◆ **제공 자료**:
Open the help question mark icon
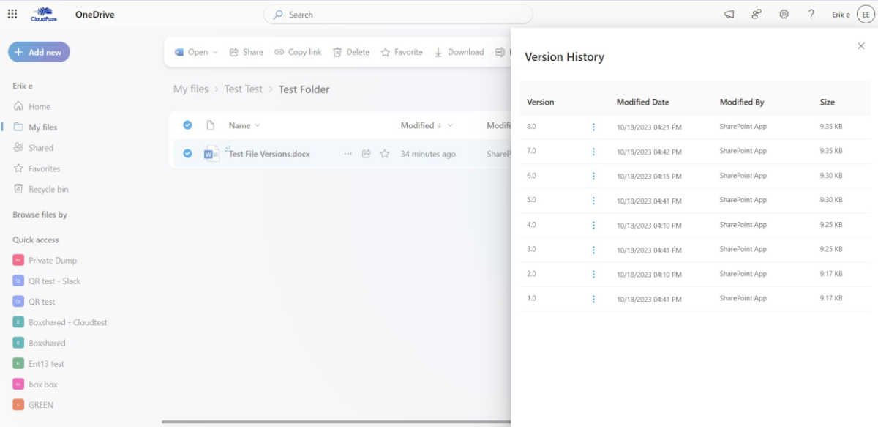The width and height of the screenshot is (878, 427). coord(811,14)
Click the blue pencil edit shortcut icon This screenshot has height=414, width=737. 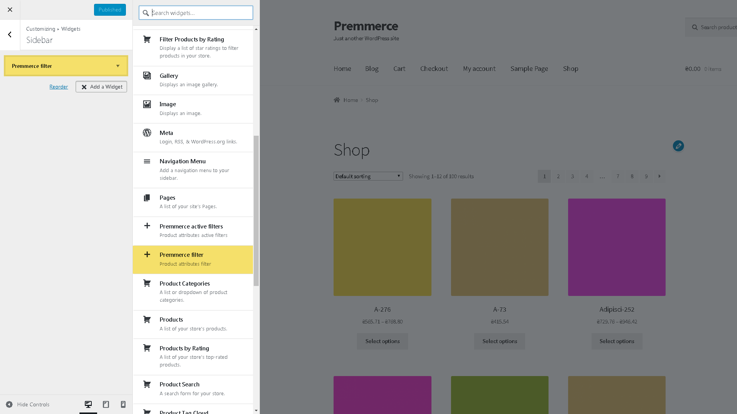click(x=678, y=146)
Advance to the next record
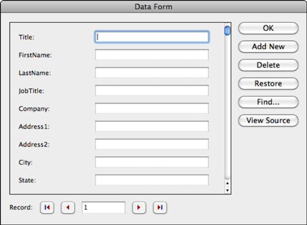Screen dimensions: 307x225 (139, 207)
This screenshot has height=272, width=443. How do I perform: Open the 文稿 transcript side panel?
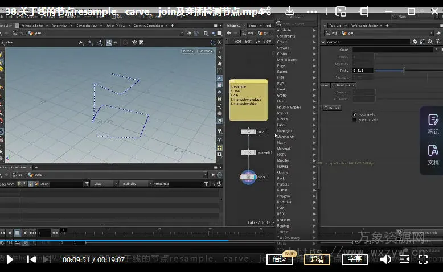pyautogui.click(x=433, y=154)
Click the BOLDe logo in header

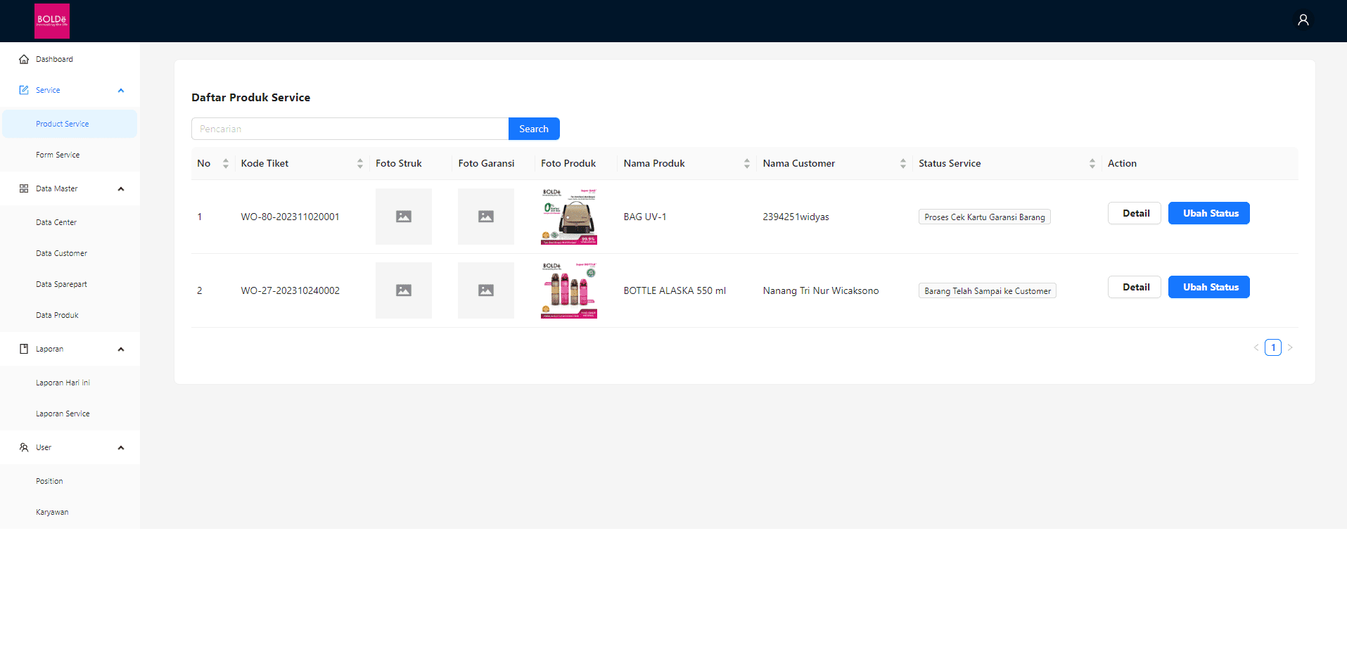pos(52,21)
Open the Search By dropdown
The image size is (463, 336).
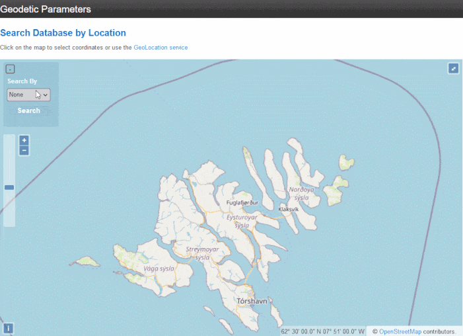(28, 95)
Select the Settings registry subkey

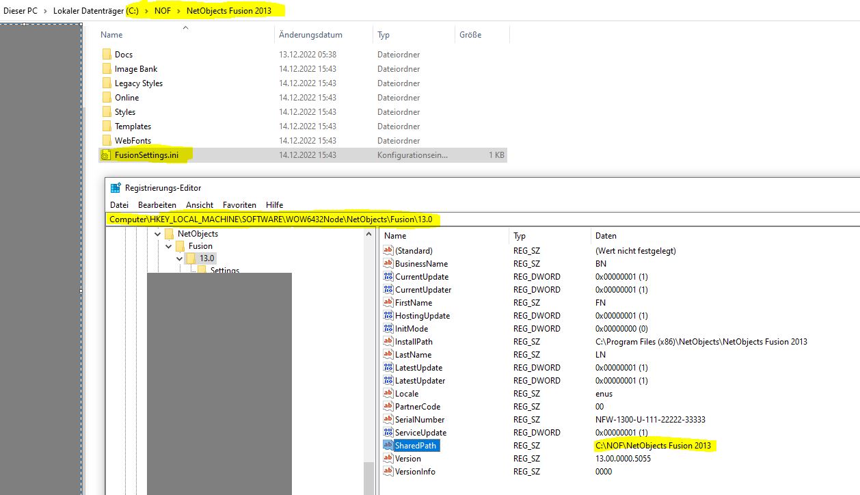(x=224, y=271)
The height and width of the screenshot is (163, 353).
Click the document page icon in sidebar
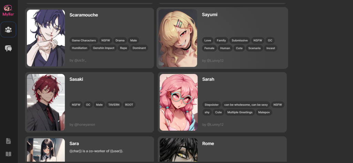click(8, 141)
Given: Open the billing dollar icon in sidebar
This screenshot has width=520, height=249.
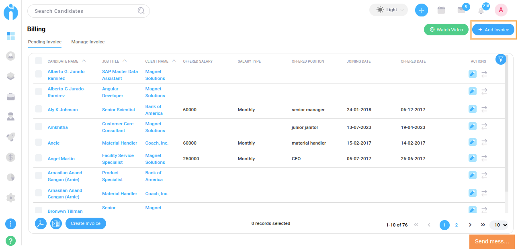Looking at the screenshot, I should click(11, 157).
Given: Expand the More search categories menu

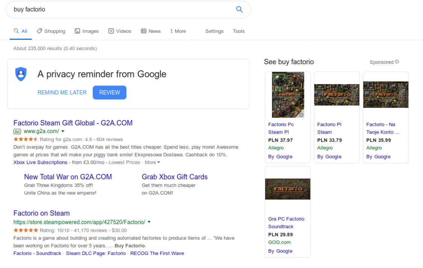Looking at the screenshot, I should click(178, 31).
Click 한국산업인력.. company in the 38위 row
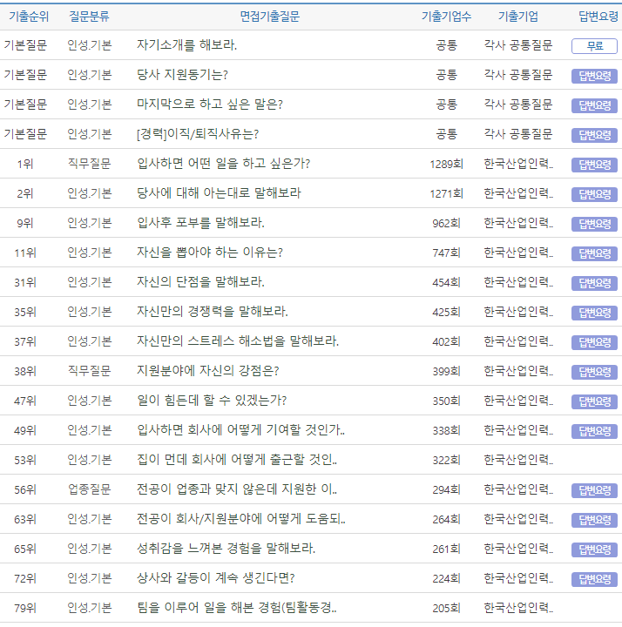Image resolution: width=622 pixels, height=627 pixels. coord(518,371)
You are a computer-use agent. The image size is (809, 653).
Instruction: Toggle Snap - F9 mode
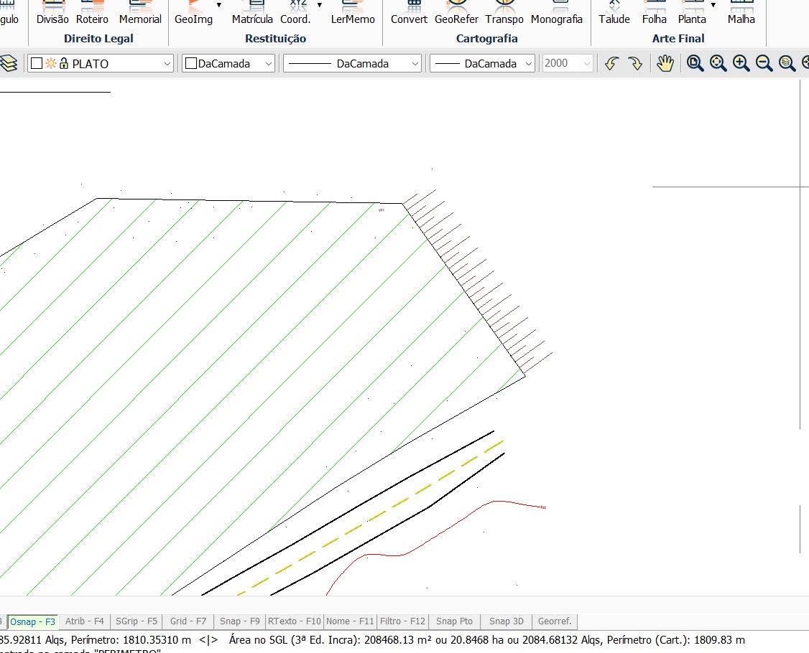(x=240, y=621)
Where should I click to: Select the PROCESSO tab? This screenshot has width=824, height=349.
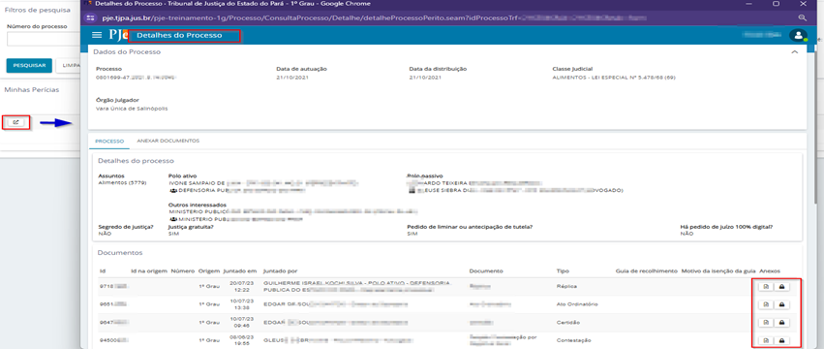109,142
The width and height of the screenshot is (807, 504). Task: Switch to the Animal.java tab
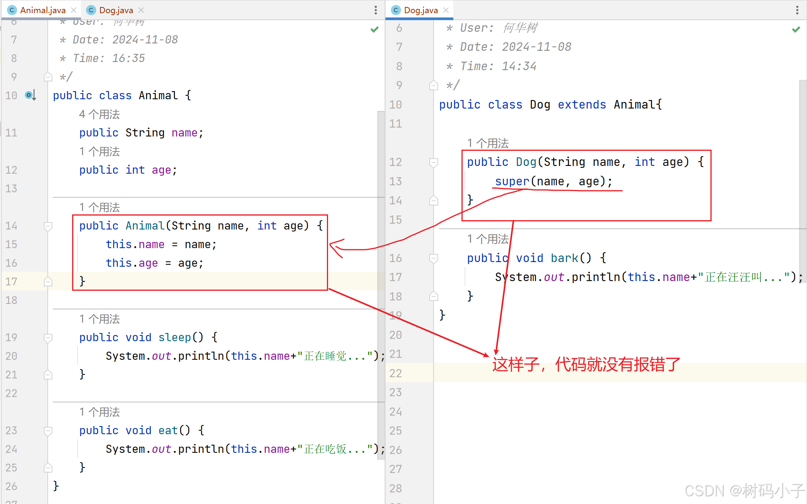pyautogui.click(x=42, y=10)

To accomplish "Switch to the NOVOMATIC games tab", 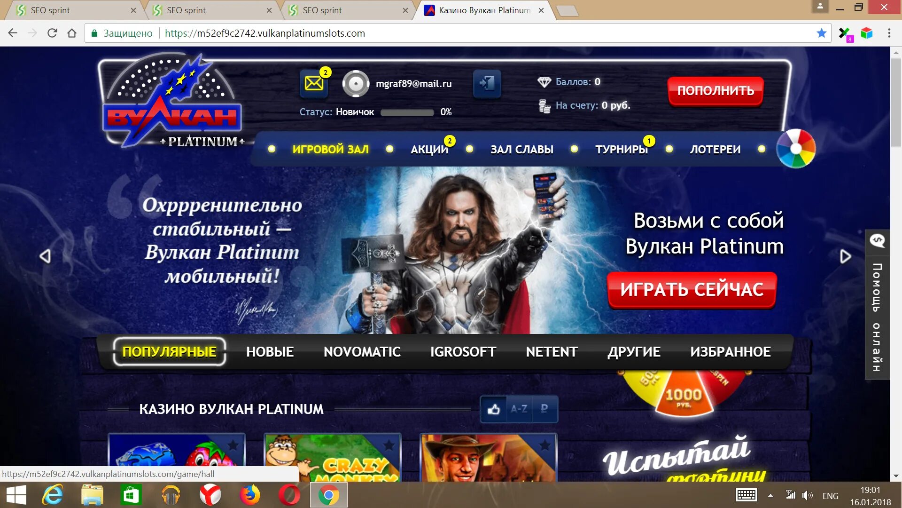I will (362, 352).
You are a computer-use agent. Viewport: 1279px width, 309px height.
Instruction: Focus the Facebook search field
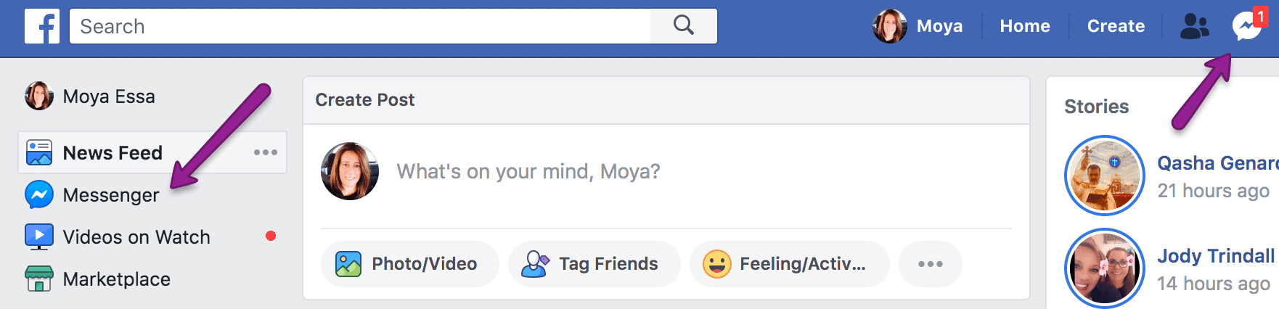tap(361, 26)
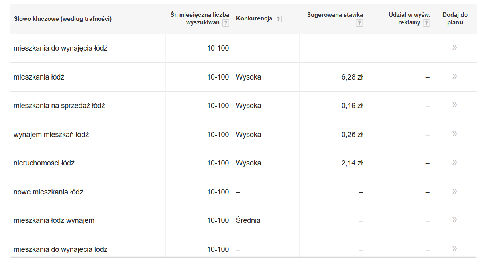Sort by Słowo kluczowe column header
Image resolution: width=487 pixels, height=259 pixels.
[x=63, y=19]
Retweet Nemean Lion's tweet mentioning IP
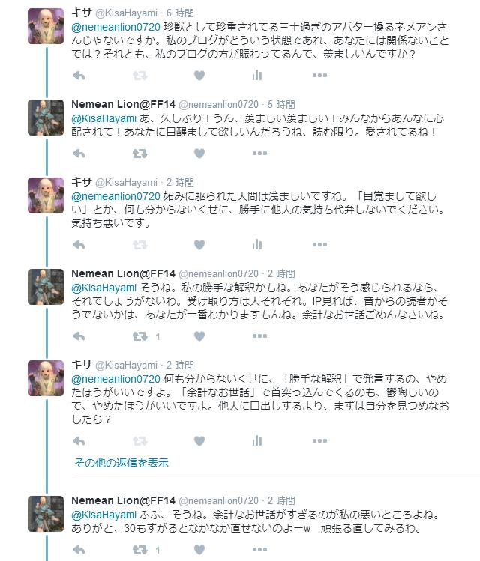Viewport: 480px width, 561px height. point(140,336)
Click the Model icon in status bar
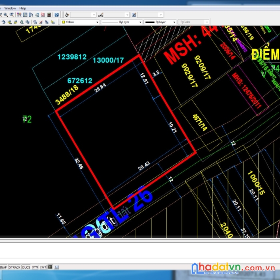280x280 pixels. click(51, 267)
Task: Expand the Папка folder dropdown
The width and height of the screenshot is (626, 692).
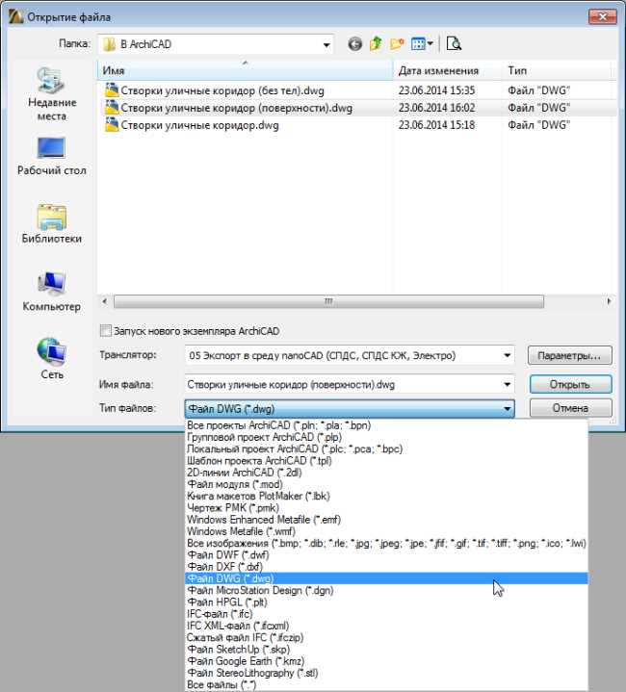Action: (x=326, y=44)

◆ **요청 사항**: 위 목록에서 "Open the Search By dropdown" 문구가 있는 줄부터 "Looking at the screenshot, I should click(11, 157)." 문구가 있는 줄까지(양 끝 포함)를 '번호'와 '줄' 두 열로 된 Markdown 표에 넣고, 빈 줄은 빼세요. 그림은 답에 넣지 마세요.

◆ **작업 결과**:
| 번호 | 줄 |
|---|---|
| 1 | Open the Search By dropdown |
| 2 | The image size is (463, 336). |
| 3 | (28, 95) |
| 4 | Select the Settings registry subkey |
| 5 | (x=224, y=271) |
| 6 | The height and width of the screenshot is (163, 353). |
| 7 | Click the document page icon in sidebar |
| 8 | click(8, 141) |
| 9 | Given: Open the billing dollar icon in sidebar |
| 10 | This screenshot has width=520, height=249. |
| 11 | Looking at the screenshot, I should click(11, 157). |